**Exercise aim**
Starting at the top of the data and ending with the line that holds "[Pinterest] (304, 865)", transcribe each line exactly; include both ends.

**Input records**
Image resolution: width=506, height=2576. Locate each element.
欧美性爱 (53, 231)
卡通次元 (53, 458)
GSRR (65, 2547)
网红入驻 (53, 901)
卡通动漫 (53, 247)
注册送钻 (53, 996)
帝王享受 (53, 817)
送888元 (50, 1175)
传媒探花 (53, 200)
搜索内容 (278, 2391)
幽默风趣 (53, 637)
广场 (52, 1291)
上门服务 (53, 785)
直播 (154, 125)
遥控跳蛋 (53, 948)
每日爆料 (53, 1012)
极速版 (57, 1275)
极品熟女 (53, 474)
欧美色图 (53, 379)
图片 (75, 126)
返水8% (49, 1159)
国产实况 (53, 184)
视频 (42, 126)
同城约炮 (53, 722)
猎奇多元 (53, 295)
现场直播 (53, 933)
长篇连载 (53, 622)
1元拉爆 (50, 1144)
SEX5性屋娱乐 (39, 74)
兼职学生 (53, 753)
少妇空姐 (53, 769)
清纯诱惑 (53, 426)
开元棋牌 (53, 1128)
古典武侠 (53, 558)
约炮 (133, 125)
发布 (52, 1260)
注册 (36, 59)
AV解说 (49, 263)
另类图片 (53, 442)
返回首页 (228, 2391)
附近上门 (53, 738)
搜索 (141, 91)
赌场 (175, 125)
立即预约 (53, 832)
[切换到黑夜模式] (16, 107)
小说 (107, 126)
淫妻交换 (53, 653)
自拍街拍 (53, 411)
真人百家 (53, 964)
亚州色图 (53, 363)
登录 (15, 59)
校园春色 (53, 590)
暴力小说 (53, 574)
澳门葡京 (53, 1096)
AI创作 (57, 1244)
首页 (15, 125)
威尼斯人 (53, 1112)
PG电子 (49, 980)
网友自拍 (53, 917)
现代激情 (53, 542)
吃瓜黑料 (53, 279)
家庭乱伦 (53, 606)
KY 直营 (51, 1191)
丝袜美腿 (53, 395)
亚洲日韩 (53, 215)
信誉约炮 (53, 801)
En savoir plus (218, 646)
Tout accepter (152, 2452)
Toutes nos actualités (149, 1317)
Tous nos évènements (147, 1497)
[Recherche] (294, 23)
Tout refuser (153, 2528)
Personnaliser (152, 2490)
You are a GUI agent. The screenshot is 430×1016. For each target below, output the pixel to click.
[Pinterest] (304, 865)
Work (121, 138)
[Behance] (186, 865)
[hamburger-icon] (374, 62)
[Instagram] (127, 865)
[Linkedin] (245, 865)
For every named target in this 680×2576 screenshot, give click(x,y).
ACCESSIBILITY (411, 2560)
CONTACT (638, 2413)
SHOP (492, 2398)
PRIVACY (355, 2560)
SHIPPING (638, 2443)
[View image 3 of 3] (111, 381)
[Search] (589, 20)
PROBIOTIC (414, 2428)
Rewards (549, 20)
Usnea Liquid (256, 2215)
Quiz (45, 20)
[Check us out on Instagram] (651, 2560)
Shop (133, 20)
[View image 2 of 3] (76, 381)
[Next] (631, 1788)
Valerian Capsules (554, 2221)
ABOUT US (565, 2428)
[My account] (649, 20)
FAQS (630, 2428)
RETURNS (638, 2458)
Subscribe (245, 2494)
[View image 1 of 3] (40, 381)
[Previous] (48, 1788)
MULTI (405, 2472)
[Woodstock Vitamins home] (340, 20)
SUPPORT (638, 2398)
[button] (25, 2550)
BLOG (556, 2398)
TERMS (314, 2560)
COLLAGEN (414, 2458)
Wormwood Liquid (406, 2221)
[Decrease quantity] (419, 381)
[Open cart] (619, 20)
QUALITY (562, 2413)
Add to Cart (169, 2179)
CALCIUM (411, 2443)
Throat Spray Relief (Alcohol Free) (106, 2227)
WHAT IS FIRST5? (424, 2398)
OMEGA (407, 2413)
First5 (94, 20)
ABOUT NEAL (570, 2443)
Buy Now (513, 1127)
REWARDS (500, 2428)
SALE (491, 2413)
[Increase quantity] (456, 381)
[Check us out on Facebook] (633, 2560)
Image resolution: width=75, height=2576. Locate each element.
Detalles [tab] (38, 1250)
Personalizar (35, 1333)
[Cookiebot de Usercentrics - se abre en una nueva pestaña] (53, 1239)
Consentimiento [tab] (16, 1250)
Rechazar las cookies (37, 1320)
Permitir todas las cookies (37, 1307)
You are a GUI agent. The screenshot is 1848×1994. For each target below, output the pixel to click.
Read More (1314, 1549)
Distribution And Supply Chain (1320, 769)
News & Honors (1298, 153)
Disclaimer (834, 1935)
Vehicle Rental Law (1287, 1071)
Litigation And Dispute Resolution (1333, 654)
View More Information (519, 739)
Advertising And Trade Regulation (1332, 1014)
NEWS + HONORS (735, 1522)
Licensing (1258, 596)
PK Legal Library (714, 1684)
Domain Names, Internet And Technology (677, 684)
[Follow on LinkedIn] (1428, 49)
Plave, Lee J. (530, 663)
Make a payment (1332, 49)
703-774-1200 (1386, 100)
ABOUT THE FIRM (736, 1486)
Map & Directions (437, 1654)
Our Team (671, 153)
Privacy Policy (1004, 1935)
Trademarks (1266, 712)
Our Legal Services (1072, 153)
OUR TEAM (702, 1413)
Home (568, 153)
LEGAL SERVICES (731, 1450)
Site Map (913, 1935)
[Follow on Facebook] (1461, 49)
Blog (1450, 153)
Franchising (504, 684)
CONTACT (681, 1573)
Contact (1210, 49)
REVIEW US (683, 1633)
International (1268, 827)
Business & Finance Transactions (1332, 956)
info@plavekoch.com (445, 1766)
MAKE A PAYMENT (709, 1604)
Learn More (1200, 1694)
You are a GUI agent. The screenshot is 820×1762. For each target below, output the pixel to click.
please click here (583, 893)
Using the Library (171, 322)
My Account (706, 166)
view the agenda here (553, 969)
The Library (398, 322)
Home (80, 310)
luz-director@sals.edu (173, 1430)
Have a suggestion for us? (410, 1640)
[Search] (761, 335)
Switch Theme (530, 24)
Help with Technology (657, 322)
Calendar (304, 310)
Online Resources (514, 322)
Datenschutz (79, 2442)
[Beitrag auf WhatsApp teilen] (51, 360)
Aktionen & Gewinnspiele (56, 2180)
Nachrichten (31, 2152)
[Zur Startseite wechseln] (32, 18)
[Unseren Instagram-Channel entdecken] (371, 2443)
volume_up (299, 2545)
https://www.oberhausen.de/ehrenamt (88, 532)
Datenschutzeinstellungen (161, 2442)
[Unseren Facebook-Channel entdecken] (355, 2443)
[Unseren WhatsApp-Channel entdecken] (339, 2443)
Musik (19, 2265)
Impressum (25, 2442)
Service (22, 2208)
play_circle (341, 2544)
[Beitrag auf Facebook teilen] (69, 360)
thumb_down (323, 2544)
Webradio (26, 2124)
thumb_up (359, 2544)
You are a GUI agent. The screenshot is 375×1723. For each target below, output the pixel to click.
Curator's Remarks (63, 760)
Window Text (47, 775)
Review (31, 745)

**Task solution**
Image resolution: width=506, height=2576. Locate each element.
欧美性爱 (53, 231)
卡通次元 (53, 458)
GSRR (65, 2547)
网红入驻 (53, 901)
卡通动漫 (53, 247)
注册送钻 (53, 996)
帝王享受 (53, 817)
送888元 (50, 1175)
传媒探花 (53, 200)
搜索内容 (278, 2391)
幽默风趣 (53, 637)
广场 (52, 1291)
上门服务 (53, 785)
直播 (154, 125)
遥控跳蛋 (53, 948)
每日爆料 (53, 1012)
极速版 (57, 1275)
极品熟女 (53, 474)
欧美色图 (53, 379)
图片 (75, 126)
返水8% (49, 1159)
国产实况 (53, 184)
视频 (42, 126)
同城约炮 (53, 722)
猎奇多元 (53, 295)
现场直播 (53, 933)
长篇连载 (53, 622)
1元拉爆 (50, 1144)
SEX5性屋娱乐 (39, 74)
兼职学生 (53, 753)
少妇空姐 (53, 769)
清纯诱惑 (53, 426)
开元棋牌 (53, 1128)
古典武侠 (53, 558)
约炮 (133, 125)
发布 (52, 1260)
注册 (36, 59)
AV解说 (49, 263)
另类图片 (53, 442)
返回首页 (228, 2391)
附近上门 (53, 738)
搜索 (141, 91)
赌场 (175, 125)
立即预约 (53, 832)
[切换到黑夜模式] (16, 107)
小说 (107, 126)
淫妻交换 (53, 653)
自拍街拍 (53, 411)
真人百家 (53, 964)
亚州色图 (53, 363)
登录 (15, 59)
校园春色 (53, 590)
暴力小说 (53, 574)
澳门葡京 (53, 1096)
AI创作 (57, 1244)
首页 (15, 125)
威尼斯人 (53, 1112)
PG电子 (49, 980)
网友自拍 (53, 917)
现代激情 (53, 542)
吃瓜黑料 (53, 279)
家庭乱伦 (53, 606)
KY 直营 (51, 1191)
丝袜美腿 (53, 395)
亚洲日韩 (53, 215)
信誉约炮 (53, 801)
En savoir plus (218, 646)
Tout accepter (152, 2452)
Toutes nos actualités (149, 1317)
Tous nos évènements (147, 1497)
[Recherche] (294, 23)
Tout refuser (153, 2528)
Personnaliser (152, 2490)
You are a GUI agent. The screenshot is 430×1016. For each target below, output the pixel to click.
[Pinterest] (304, 865)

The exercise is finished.